Prof. Harry Brown Publishes Injun Joe's Ghost
February 27, 2005
February 27, 2005, Greencastle, Ind. - Harry J. Brown, assistant professor of English at DePauw University, is the author of Injun Joe's Ghost: The Indian Mixed-Blood in American Writing. It is published by University of Missouri Press, which mentions Professor Brown's DePauw affiliation on its Web site and notes that he "is a coauthor of 'The Native American in Short Fiction' in the Saturday Evening Post."
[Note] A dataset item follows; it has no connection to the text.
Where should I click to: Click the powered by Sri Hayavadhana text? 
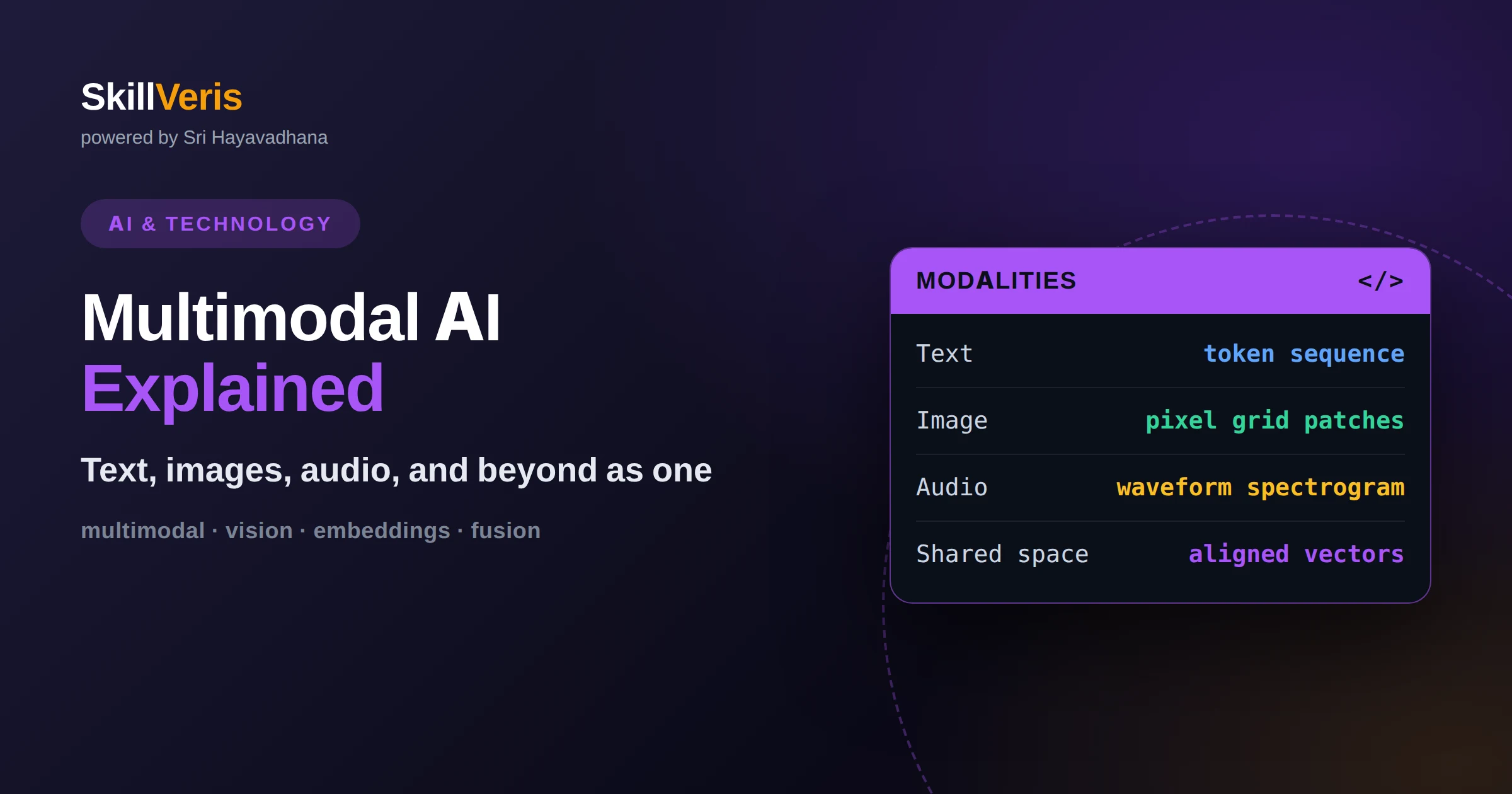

A synopsis of the book asks: "What does it mean to be a 'mixed-blood,' and how has our understanding of this term changed over the last two centuries? What processes have shaped American thinking on racial blending? Why has the figure of the mixed-blood, thought too offensive for polite conversation in the nineteenth century, become a major representative of twentieth-century native consciousness? In Injun Joe's Ghost, Harry J. Brown addresses these questions within the interrelated contexts of anthropology, U.S. Indian policy, and popular fiction by white and mixed-blood writers, mapping the evolution of 'hybridity' from a biological to a cultural category. Brown traces the processes that once mandated the mixed-blood's exile as a grotesque or criminal outcast and that have recently brought about his ascendance as a cultural hero in contemporary Native American writing."